PAGE:
▽

On ira tous au cinéma !

22 juin, l'éternel retour

Il fait sombre, mais pas trop. Immédiatement, quelque chose dans l’air vous accueille, vous réconforte, vous emporte. Bruissements de mots chuchotés, de vêtements ôtés, de magazines feuilletés.

Fendre l’allée de fauteuils de velours rouge ou bleu, avec l’écran géant en ligne de mire. Déjà une bande-annonce, celle d’une comédie où s’ébat un acteur connu, tandis qu’un titre écarlate emplit tout l’espace, happe votre attention.
Trébucher, peut-être, sur le sac d’une dame.
– Pardon
– C’est moi…
Jadis les ouvreuses vous évitaient ce ridicule. Mais qui se souvient encore des ouvreuses ? Et des écrans de province sur les rideaux desquels les commerçants locaux apposaient des vignettes souvent vertes ou jaunes, avec leur nom, leur raison sociale et un slogan délicieusement suranné (« Chez Raymond, tout est bon ») ? Qui se souvient des entractes ? Et du petit bruit de frottement de la caisse en osier portative arborée par un monsieur en chemise blanche et cravate, où vous guigniez, enfant, les caramels, bonbons et chocolats, inaccessibles une fois le prix du billet honoré ? Du coup – jalousie pure ? -, ça vous a toujours énervée que les autres mangent dans le noir. Ça vous énerve toujours, d’ailleurs…
Mais vous voilà partie en vrille et en nostalgie.
Retour au présent.
S’asseoir à SA place, toujours à peu près la même.
Elle est prise. Demi-sourire. C’est ennuyeux, mais si doux finalement de se dire que lui aussi, assis là, et que vous ne connaissez pas, partage vos manies, vos obsessions. Qu’il aime ce que vous aimez, en somme… Tant pis, vous translatez, un œil sur l’écran, pour vous assurer que la distance sera tout de même la bonne, celle qui de vous à l’image annihilera la distance justement et créera la fusion, l’immersion, l’adhésion.
Se poser, dos et fesses, nuque et mains, assise, dossier et accoudoirs. Tiens, le fauteuil est un peu raide. Lui aussi a perdu l’habitude. Trois mois, c’est si long. Tenter celui d’à côté. Même gymnastique. Accoudoirs, dossier, assise, mains et nuque, fesses et dos… Un frisson vous parcourt.

△

LIGNES DE DONNÉES:
▽

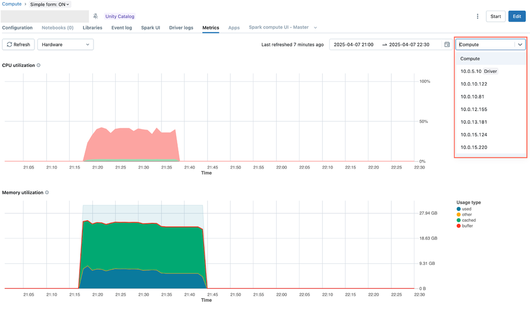530x309 pixels.
Task: Toggle the Simple form ON switch
Action: click(x=50, y=4)
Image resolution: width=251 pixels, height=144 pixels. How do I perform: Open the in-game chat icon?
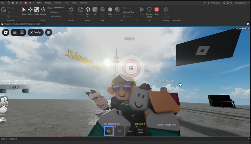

△

CONSIGNES:
**a)** Citez fidèlement le passage du texte sur le retour au cinéma qui va de « On ira tous » à « happe votre attention. ».
**b)** Selon le texte sur le retour au cinéma, de quelles couleurs peuvent être les fauteuils de velours de l'allée ?

RÉPONSES ATTENDUES:
**a)**
On ira tous au cinéma !

22 juin, l'éternel retour

Il fait sombre, mais pas trop. Immédiatement, quelque chose dans l’air vous accueille, vous réconforte, vous emporte. Bruissements de mots chuchotés, de vêtements ôtés, de magazines feuilletés.

Fendre l’allée de fauteuils de velours rouge ou bleu, avec l’écran géant en ligne de mire. Déjà une bande-annonce, celle d’une comédie où s’ébat un acteur connu, tandis qu’un titre écarlate emplit tout l’espace, happe votre attention.

**b)** Ils sont rouges ou bleus.